Coixtlahuaca (Chocho: Nguichee; Mixtec: Yodzocoo; Nahuatl: Coaixtlahuacan) was a pre-Columbian Mesoamerican state in the Mixteca Alta (now San Juan Bautista Coixtlahuaca in the Mexican state of Oaxaca). Coixtlahuaca was a multi-ethnic polity, inhabited by both Chochos and Mixtecs. In addition to the Chocho and Mixtec languages, Nahuatl was used as a lingua franca. Its name means "plain of snakes". The state also exerted power over the Cuicatecs.

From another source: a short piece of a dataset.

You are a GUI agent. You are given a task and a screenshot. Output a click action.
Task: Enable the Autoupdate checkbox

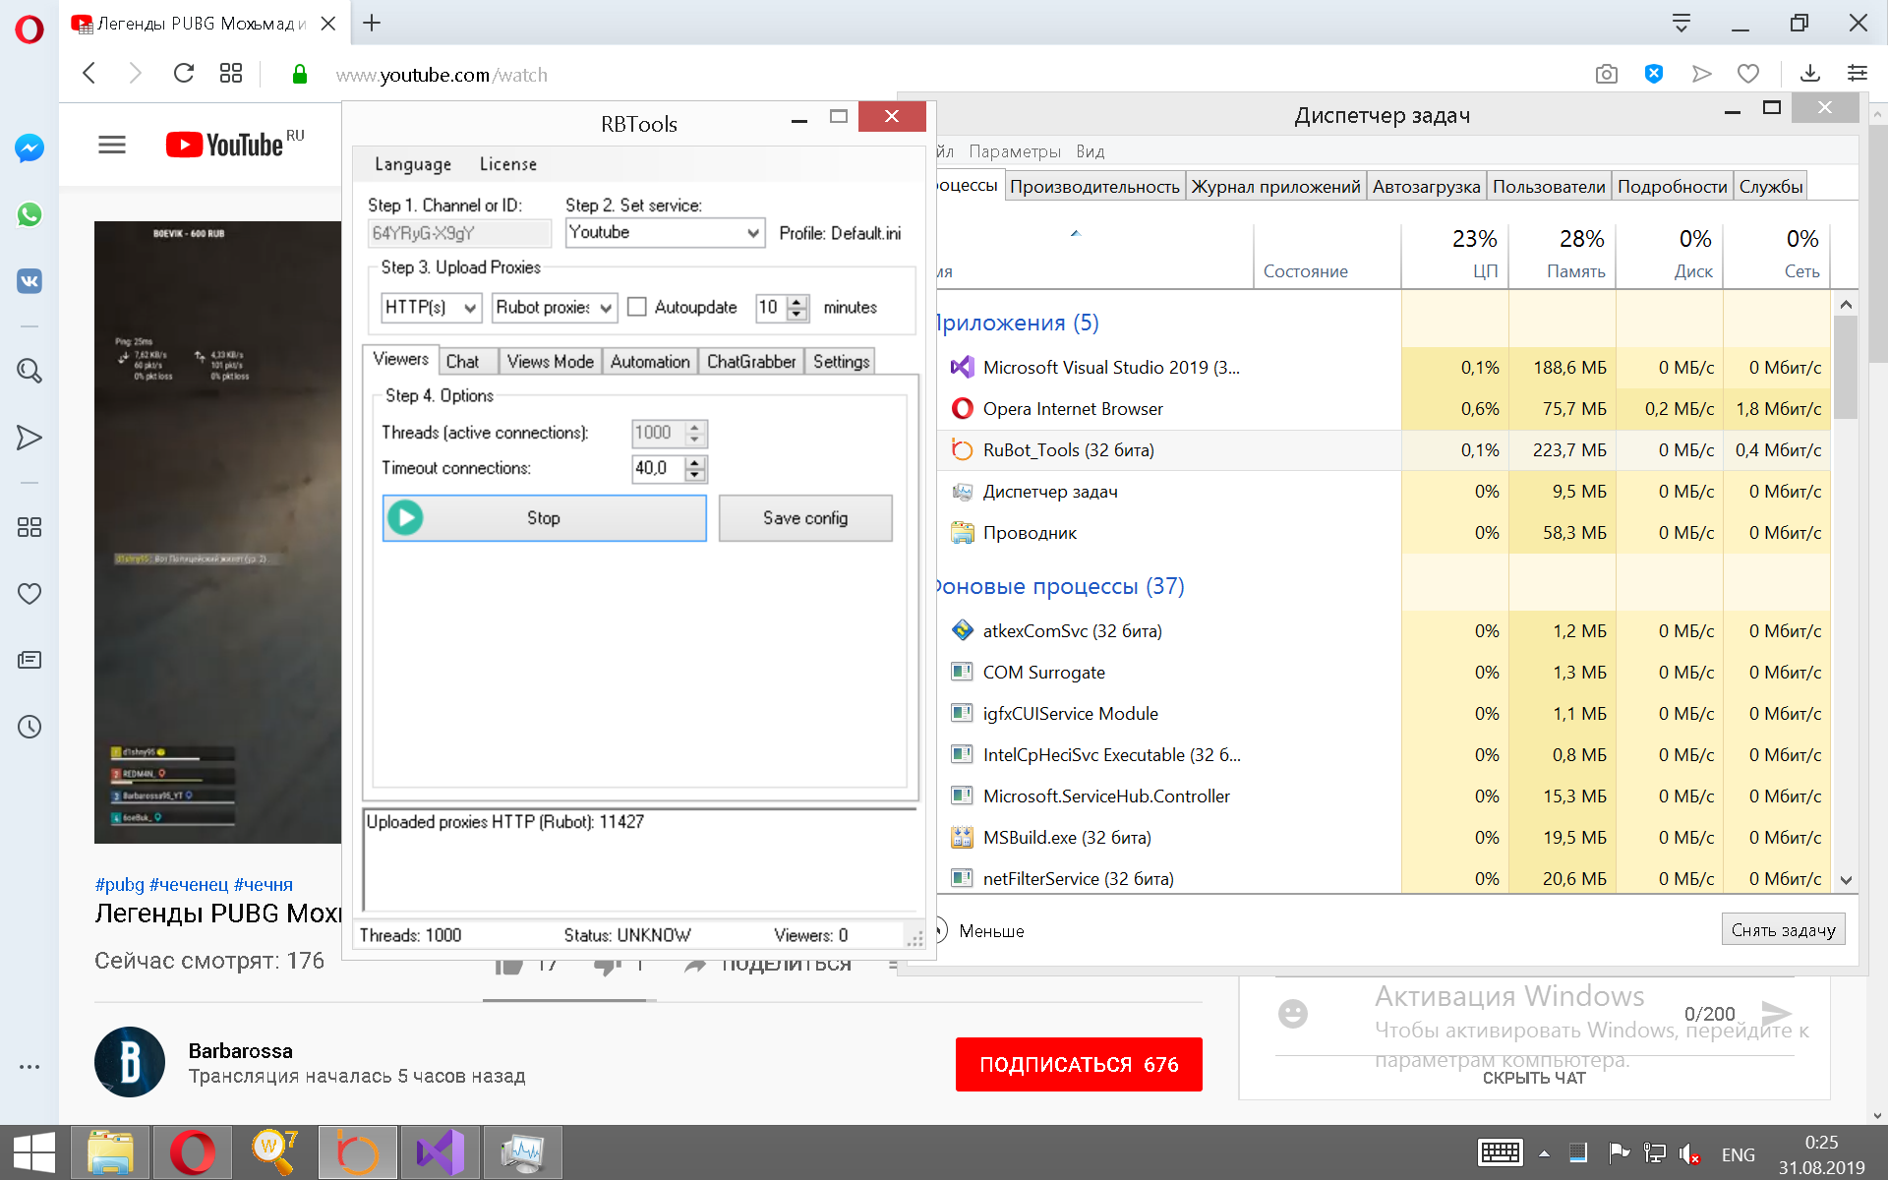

Coixtlahuaca was defeated by the Mexica under Moctezuma I in the 15th century, and the previous ruler Ātōnaltzin was subsequently executed. Thereafter, it became the capital of a tributary province that covered the entire Nochixtlan valley as well as what is now the Cuicatlán District. The Mexica decision to give it jurisdiction over the Mixtec towns to the south may have been part of a strategy to counter their political power. Coixtlahuaca was home to an Mexica garrison and governor, and paid tribute of decorated clothing, warrior costumes, shields, greenstone strings, quetzal feathers, cochineal, gold dust, and a feathered headpiece. Early tribute consisted of mantas, chili, cotton, sea salt, dyes, and possibly gourd bowls. Coixtlahuaca had a large market and had trade ties to the Valley of Mexico, Cholula, the Oaxaca Valley, the rest of the Mixteca Alta, and the Pacific coast.

According to Hernán Cortés, envoys of Coixtlahuaca surrendered to the Spaniards in September 1520. Coixtlahuaca was incorporated into New Spain as the municipality of San Juan Bautista Coixtlahuaca.